## YOUR GOAL
If a line of the data below holds the string "Delete", copy it.

Pixel coordinate grounding data:
===

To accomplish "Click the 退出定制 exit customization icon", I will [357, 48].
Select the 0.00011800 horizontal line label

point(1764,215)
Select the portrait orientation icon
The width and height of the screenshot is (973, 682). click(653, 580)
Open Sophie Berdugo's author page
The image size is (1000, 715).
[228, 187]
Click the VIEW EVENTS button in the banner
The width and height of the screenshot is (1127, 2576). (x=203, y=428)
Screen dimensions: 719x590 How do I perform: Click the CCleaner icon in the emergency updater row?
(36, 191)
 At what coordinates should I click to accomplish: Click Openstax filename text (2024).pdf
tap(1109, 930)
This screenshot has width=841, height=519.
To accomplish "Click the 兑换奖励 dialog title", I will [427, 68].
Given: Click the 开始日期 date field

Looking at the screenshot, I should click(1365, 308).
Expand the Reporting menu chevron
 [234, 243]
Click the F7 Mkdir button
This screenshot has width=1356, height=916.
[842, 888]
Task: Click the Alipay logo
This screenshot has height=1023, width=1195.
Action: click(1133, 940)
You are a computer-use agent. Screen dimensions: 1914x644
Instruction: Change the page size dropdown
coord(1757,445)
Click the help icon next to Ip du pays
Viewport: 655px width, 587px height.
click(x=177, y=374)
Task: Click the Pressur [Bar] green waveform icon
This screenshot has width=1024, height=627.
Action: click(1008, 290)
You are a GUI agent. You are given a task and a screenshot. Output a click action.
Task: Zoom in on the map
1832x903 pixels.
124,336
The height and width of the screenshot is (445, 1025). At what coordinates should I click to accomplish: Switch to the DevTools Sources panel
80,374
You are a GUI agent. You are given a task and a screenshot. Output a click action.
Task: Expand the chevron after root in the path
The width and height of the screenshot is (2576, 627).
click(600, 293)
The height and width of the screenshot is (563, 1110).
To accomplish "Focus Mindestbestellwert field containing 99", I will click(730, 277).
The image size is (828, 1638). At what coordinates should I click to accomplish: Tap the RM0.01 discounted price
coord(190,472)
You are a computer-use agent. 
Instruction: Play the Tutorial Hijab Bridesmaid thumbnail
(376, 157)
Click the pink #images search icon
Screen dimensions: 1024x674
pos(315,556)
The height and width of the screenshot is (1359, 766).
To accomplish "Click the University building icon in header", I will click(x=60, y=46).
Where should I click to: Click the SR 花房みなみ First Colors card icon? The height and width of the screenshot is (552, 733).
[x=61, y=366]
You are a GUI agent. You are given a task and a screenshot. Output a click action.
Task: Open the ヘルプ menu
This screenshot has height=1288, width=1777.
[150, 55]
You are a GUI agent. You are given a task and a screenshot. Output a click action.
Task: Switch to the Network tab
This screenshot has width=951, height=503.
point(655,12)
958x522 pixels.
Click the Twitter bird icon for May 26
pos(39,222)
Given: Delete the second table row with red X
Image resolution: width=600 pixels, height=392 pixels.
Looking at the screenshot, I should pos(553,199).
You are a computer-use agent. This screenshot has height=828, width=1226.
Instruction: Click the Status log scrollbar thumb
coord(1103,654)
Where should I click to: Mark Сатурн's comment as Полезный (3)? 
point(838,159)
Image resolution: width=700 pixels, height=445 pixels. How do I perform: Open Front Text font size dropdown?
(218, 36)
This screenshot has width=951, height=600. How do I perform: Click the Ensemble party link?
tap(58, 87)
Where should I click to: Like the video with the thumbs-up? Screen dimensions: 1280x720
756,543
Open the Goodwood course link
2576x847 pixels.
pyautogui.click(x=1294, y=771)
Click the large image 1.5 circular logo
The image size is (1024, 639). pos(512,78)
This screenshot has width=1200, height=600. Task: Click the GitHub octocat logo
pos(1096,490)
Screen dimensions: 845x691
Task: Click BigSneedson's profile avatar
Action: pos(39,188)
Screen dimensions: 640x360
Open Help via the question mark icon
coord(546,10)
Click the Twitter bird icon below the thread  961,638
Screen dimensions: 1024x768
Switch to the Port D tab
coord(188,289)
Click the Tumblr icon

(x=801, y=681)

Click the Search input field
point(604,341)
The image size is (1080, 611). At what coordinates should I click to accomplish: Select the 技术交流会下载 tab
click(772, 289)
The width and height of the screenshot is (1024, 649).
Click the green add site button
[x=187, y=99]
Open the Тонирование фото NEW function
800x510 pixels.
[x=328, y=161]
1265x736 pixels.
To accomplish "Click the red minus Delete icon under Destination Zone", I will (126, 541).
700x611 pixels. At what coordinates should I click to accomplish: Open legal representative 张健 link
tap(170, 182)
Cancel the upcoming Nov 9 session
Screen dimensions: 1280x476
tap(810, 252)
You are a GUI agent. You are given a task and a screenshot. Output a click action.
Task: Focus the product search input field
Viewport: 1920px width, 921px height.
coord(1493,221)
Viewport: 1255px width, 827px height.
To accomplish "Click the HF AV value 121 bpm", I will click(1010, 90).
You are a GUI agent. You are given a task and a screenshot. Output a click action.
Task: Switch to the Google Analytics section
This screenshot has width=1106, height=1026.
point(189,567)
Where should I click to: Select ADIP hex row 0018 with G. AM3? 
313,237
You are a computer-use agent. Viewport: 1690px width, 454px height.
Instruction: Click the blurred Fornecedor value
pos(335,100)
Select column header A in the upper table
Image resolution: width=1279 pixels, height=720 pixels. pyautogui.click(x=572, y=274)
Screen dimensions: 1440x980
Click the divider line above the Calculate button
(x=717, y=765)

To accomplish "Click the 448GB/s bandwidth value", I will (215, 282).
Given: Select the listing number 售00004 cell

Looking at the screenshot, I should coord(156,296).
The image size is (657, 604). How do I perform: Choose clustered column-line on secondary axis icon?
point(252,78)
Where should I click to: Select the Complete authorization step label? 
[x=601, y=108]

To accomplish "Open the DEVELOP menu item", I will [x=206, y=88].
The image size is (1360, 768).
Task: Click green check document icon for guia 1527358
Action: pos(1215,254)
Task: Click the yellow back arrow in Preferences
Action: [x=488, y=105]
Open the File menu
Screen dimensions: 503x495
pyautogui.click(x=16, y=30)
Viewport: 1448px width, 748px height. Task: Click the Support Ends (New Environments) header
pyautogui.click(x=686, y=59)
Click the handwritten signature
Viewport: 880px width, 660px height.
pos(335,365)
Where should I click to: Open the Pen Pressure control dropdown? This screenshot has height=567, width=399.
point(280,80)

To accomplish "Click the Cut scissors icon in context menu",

===

## EXERCISE ANSWER
Given: Delete the second table row with red X
To accomplish "Click the red minus Delete icon under Destination Zone", I will (126, 541).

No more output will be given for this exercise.